Saved data entries
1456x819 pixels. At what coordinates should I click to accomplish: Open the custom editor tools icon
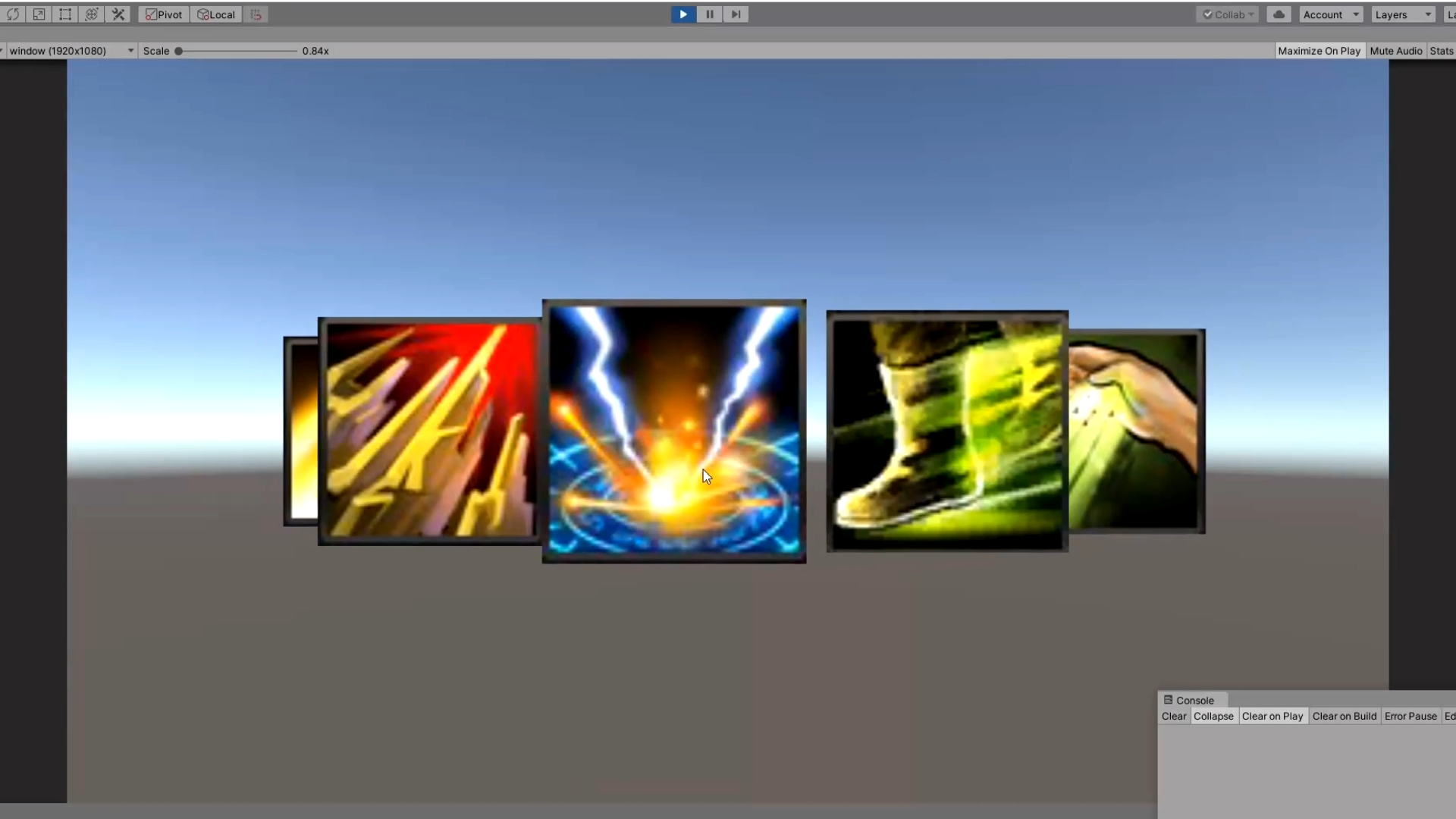[x=118, y=14]
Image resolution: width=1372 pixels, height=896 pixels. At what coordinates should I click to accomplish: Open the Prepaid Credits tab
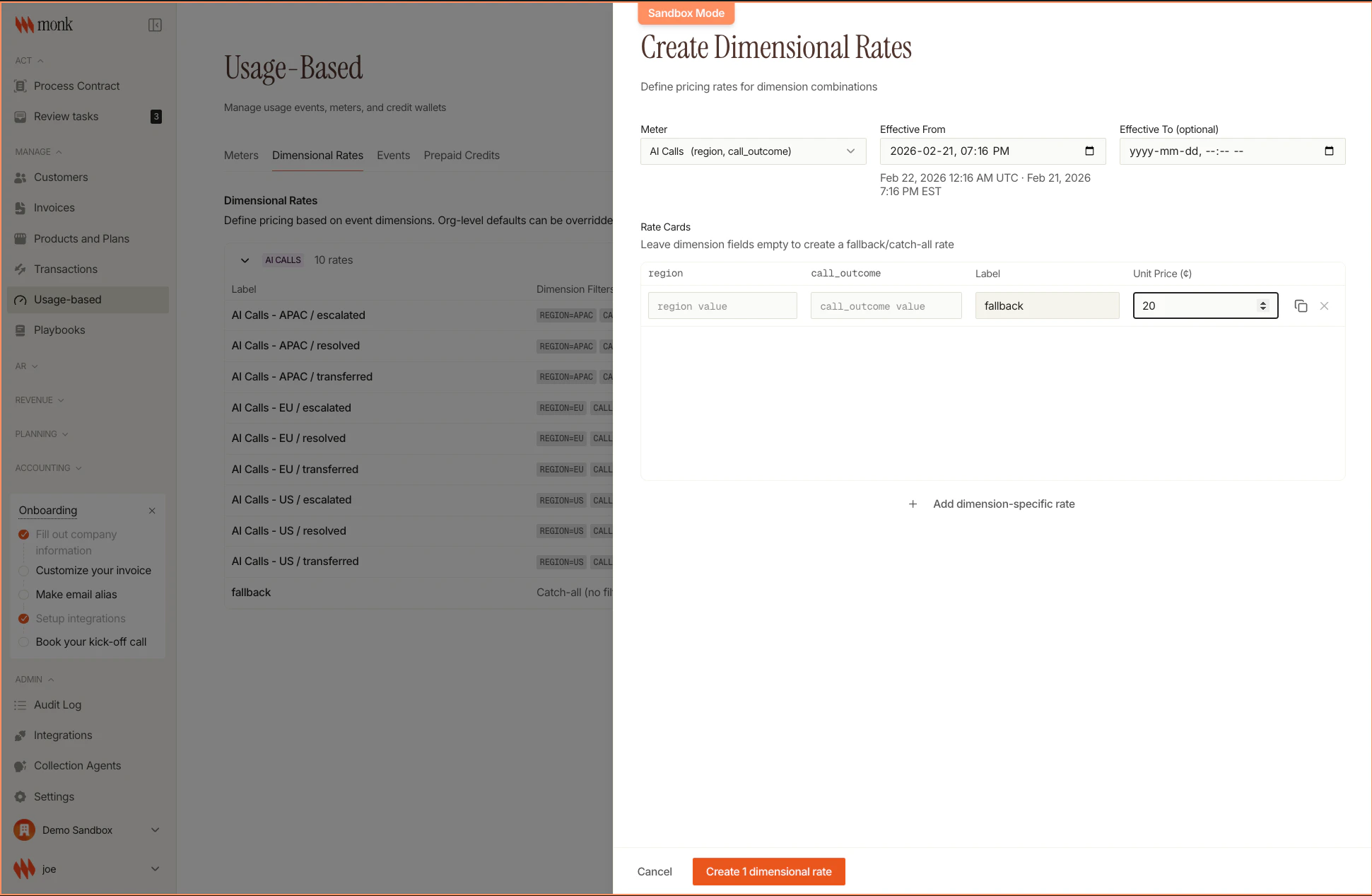(x=462, y=155)
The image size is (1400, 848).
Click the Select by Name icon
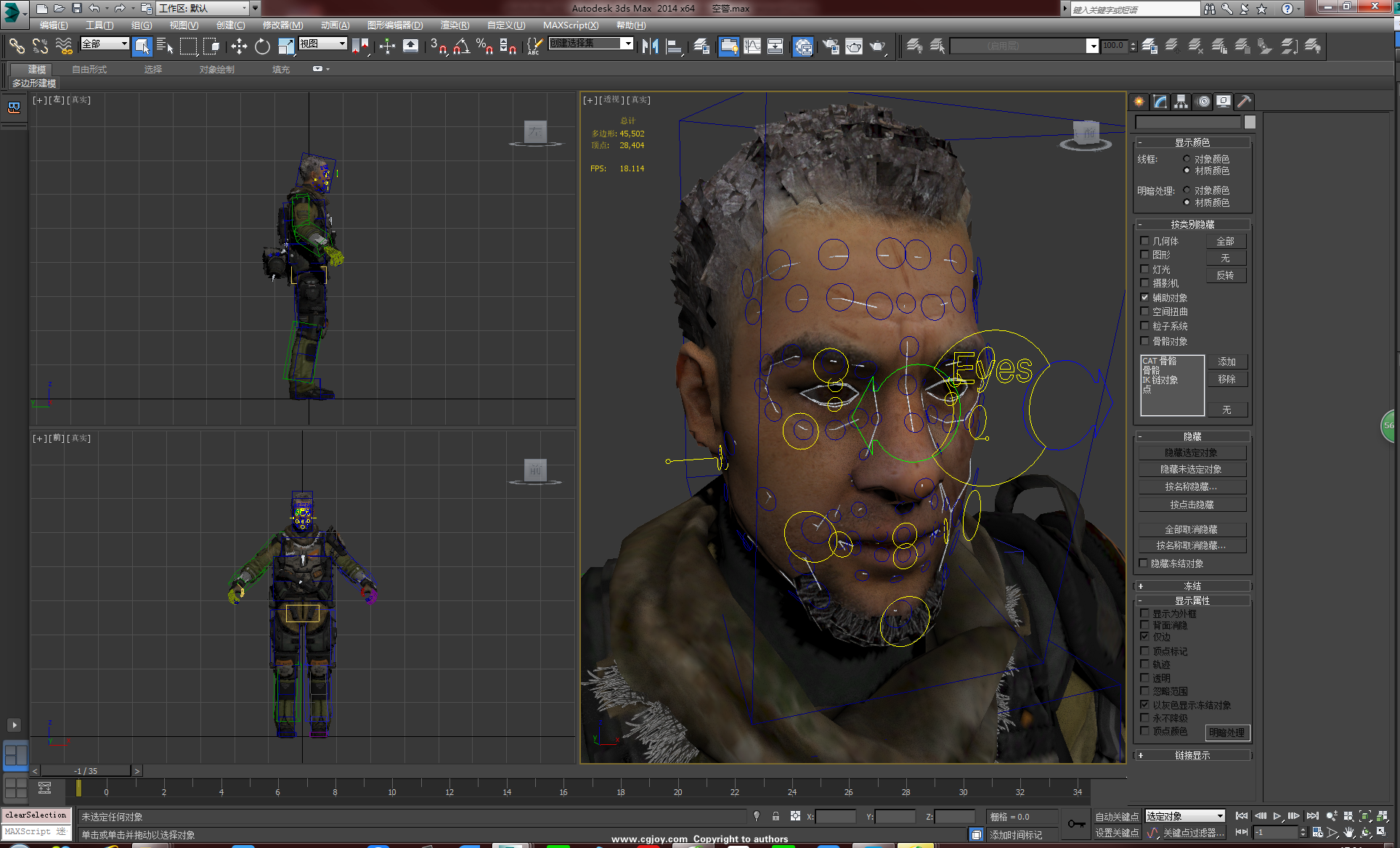point(165,46)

About this task
Only the pictures stay out; the rest of the entries above must be written out exactly.

Worked solution
1456x819 pixels. At what coordinates should I click to accomplish: Open the custom editor tools icon
[x=118, y=14]
Image resolution: width=1372 pixels, height=896 pixels. At what coordinates should I click to accomplish: Open the Prepaid Credits tab
(x=462, y=155)
The image size is (1400, 848).
Click the Select by Name icon
point(165,46)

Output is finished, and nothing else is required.